Hitachi Magic WandThere were tweets flying in the sexy-blogging community last week about Hitachi taking steps to distance itself from its famous Hitachi Magic Wand “personal massager” product, widely and justly famous as a very powerful (because it’s got a power cord that plugs into the wall, and a large motor) sexual vibrator. (It’s the one with the large bulbous head that you see in all the “forced orgasm” BDSM porn, like the porn I linked to here.)

But it wasn’t clear from the tweets exactly what had gone down. Did Hitachi stop making the vibrator for commercial reasons and sell off the “Magic Wand” brand and design IP? Or did they just take “Hitachi” off the package because they were skeeved by the sexual success of their “massager”? Nothing was clear.

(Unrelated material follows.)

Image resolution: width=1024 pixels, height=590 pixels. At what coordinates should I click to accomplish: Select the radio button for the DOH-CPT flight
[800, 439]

This article by Laura Anne Stuart For Express Milwaukee goes a long way toward clarifying the situation. In The Rebirth of the Magic Wand, we learn that:

[The Magic Wand’s] inventor and manufacturer has been growing increasingly uncomfortable with the Magic Wand’s reputation as a sex toy. Hitachi, a Japanese company, also makes and many other products, and it doesn’t want its brand name to be primarily associated with orgasms. Like that famous scene from Sex and the City where Samantha pays a visit to Sharper Image, the company insists in vain, “It’s not a vibrator–it’s a neck massager!”

The Magic Wand is distributed in the United States by Vibratex… According to the Vibratex rep at ILS, Hitachi had decided to stop manufacturing the Magic Wand altogether. Vibratex, sensing the wailing, gnashing of teeth and possible rioting that would ensue if this came to pass, convinced the company to keep producing it, but remove the Hitachi name from the product. In June, the Hitachi Magic Wand will be re-launched as the Original Magic Wand, with new packaging and a slightly different design.

The rest of the article has some interesting information about the sexual history of the Hitachi Magic Wand, along with user-impressions of the minor design changes (basically: minor improvements).

As Laura Ann Stewart points out, sex-shop customers currently ask for “the Hitachi” and not the “Magic Wand” when they are shopping for a powerful vibrator. I know Hitachi is a huge industrial company, but it doesn’t have any other product brand associations for me; say “Hitachi” to me and I think “Magic Wand”. I’m fascinated by the brand management calculus under which that’s a bad thing to be rooted out, rather than a seedling to be nurtured and grown.